Authors: Sue Miller
But he felt it, her appalling carelessness. The sense of something youthful and cruelly insensitive in her. Something missing. He had known this about her, he realized in this moment. That she was like this, that this was who she was. It was part of why he had fallen in love with her, though he couldn’t love it, this hard part of her that failed to see beyond herself. He had a momentary, quickly suppressed thought, a worry about what she’d be like as a mother. He pushed it aside. He pushed all this aside: She was his valiant girl. His scrupulously honest Georgia.
And even though it was later than he recommended it to his patients, even though he had felt a kind of constraint for months, the embarrassing constraint (he couldn’t help this perception) of the baby as a witness, or even, somehow, a participant in their love-making, he turned to her now and began the purposive touching that signaled his desire for her.
Georgia too had sometimes had the thought that the baby was part of their intimacy, but it only deepened her pleasure. As John rocked gently in her, she held his hands to her swollen belly, she made him feel the moving life there; and when she reached her climax, she sent her cries out into the night, as though she wanted him, far off in the future, still to hear her joy.
Sixteen
T
he next day, the day after Georgia told him “the whole story,” my grandfather came home at noon and told her to put on a coat, he had a surprise for her. A coat, and gloves too, he said. It was cold out.

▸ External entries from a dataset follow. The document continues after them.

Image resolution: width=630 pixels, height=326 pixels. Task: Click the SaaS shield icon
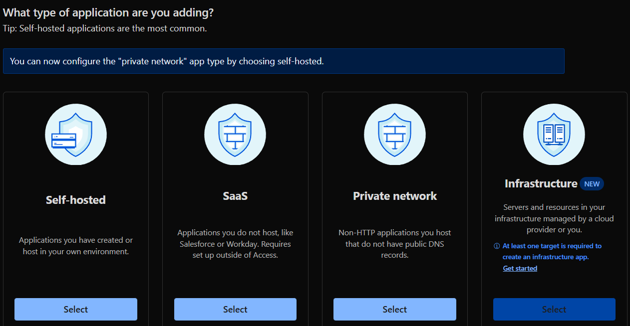(235, 135)
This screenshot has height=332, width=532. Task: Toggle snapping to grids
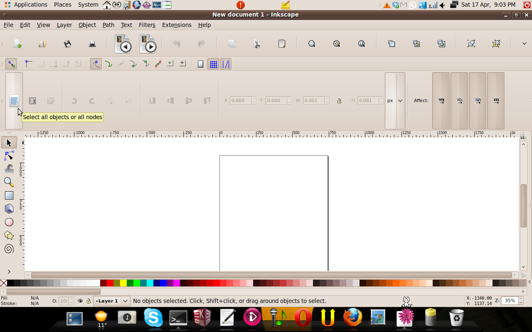(x=214, y=64)
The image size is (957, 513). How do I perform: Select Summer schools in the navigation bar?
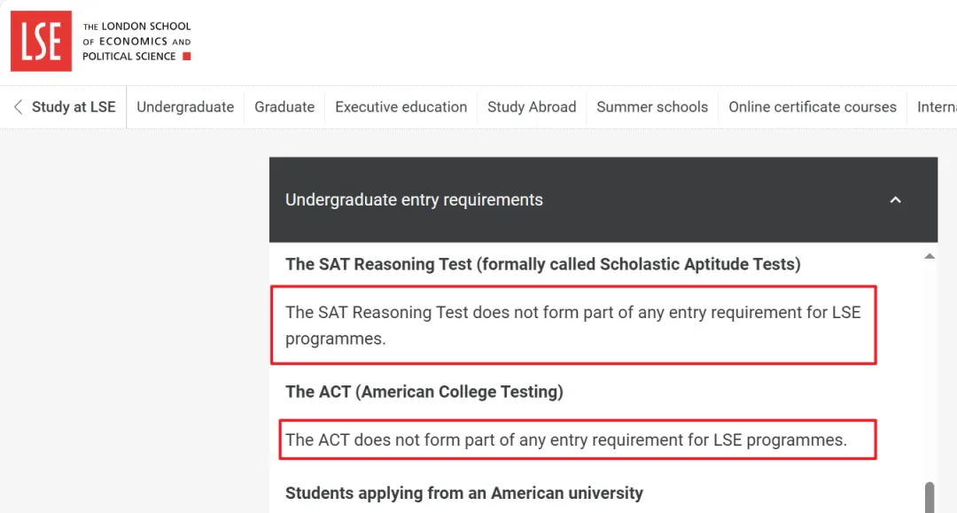tap(652, 106)
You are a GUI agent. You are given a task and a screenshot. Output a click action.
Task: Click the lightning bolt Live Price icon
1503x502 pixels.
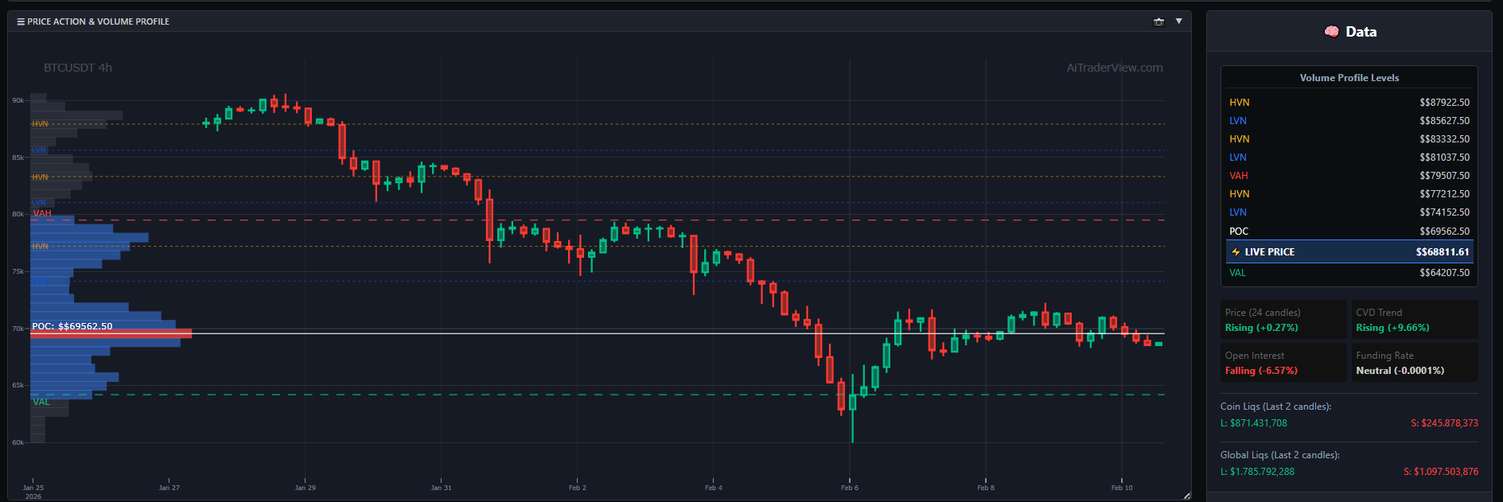[1236, 252]
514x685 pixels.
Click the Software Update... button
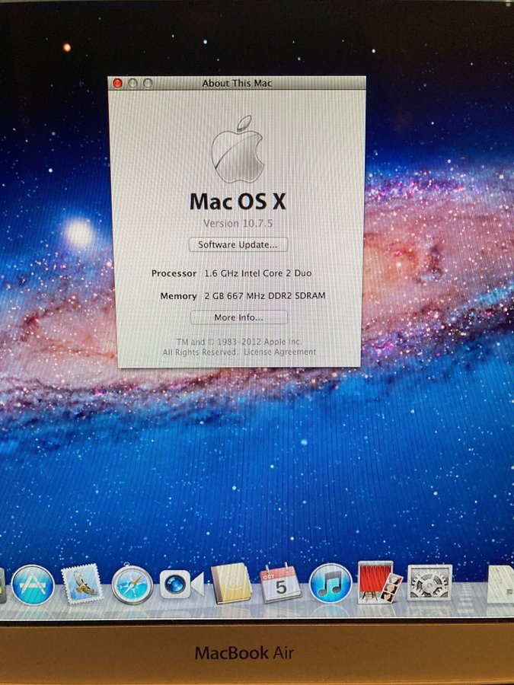tap(238, 245)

Georgia took off the smock she was wearing. She pulled on the only coat she could still wear at this stage in her pregnancy, the navy wool, still damp from the rain yesterday. She buttoned the one button, at the very top of her belly, that would close. She pinned on her hat. He helped her into the car and went around to the driver’s side.
“Am I to guess?” she asked gaily when he got in. She was relieved. He had seemed quiet at breakfast, pensive, and she had worried that he was brooding over her confession of the night before, over Seward. She had wanted to speak to him, to comfort him, but she decided not to. Sometimes, she had thought, it’s better just to wait and see.
“No,” he said now, and smiled over at her. “No, you are to be utterly surprised and, I hope, utterly delighted.”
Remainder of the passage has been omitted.